Collected data entries
--------------------

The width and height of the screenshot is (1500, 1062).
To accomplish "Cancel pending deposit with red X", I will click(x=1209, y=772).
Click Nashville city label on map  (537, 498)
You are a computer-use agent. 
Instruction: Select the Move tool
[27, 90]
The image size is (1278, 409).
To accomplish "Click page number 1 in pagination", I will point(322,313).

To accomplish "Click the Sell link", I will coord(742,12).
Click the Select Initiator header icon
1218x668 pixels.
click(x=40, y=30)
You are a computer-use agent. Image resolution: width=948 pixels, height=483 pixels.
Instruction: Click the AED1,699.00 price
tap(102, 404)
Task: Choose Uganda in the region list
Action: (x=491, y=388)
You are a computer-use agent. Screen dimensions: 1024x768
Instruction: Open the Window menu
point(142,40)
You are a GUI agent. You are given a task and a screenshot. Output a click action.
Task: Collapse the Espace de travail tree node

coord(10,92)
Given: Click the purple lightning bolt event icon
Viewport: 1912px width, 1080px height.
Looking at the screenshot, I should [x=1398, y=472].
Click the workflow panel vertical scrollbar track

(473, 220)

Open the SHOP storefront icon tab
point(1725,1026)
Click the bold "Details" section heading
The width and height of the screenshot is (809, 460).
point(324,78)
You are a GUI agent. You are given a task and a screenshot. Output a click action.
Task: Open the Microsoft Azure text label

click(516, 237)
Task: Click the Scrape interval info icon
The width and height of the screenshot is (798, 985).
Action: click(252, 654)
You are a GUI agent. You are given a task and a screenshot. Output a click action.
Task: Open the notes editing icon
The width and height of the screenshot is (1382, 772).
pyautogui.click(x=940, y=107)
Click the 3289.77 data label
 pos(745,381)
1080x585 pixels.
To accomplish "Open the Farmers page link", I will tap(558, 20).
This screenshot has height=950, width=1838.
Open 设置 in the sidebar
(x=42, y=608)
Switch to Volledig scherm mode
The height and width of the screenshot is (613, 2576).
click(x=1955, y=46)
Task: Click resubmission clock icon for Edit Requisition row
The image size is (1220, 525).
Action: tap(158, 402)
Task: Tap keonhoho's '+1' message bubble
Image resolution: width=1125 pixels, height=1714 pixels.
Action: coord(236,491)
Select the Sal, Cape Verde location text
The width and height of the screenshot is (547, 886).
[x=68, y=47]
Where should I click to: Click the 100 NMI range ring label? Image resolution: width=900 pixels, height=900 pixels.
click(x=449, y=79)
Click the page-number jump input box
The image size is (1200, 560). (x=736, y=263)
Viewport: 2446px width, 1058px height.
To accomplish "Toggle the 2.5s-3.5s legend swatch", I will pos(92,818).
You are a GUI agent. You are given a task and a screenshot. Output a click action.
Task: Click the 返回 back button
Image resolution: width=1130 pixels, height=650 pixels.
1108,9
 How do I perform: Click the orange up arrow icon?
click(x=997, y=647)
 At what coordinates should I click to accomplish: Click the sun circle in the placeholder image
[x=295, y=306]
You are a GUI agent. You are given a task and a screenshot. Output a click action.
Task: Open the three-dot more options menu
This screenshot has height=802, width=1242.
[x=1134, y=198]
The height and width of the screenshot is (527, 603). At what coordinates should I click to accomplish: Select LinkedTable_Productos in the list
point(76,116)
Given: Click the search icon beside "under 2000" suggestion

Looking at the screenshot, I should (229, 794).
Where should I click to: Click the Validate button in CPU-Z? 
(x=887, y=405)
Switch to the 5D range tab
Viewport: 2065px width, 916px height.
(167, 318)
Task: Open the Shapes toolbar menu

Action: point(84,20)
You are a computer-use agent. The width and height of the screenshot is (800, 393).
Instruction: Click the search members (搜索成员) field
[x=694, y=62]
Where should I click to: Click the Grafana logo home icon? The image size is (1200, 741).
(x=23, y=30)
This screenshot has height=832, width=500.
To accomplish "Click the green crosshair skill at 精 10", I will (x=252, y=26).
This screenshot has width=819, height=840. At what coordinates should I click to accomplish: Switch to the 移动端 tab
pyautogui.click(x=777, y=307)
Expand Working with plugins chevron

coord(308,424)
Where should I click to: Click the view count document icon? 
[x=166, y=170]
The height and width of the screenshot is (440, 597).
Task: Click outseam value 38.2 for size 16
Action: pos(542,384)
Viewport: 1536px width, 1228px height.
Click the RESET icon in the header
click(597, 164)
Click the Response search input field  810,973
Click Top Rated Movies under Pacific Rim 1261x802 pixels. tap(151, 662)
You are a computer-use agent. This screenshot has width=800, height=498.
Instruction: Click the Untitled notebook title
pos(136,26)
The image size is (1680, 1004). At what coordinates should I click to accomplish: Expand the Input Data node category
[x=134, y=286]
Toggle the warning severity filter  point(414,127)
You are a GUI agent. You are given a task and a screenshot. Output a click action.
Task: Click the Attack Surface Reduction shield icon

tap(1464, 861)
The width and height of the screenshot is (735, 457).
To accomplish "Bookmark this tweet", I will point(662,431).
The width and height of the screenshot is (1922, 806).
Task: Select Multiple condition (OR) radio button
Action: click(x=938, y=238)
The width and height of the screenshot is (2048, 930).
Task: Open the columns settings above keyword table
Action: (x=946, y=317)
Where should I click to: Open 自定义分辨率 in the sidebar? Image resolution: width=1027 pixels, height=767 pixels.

--------------------

## Exercise:
Your task is to collect every line above that contains the word "computer".

## Final answer:
You are a computer-use agent. 
You are a computer-use agent. Image resolution: width=948 pixels, height=483 pixels.
You are a computer-use agent. Screen dimensions: 1024x768
You are a computer-use agent. The width and height of the screenshot is (800, 393).
You are a computer-use agent. This screenshot has width=800, height=498.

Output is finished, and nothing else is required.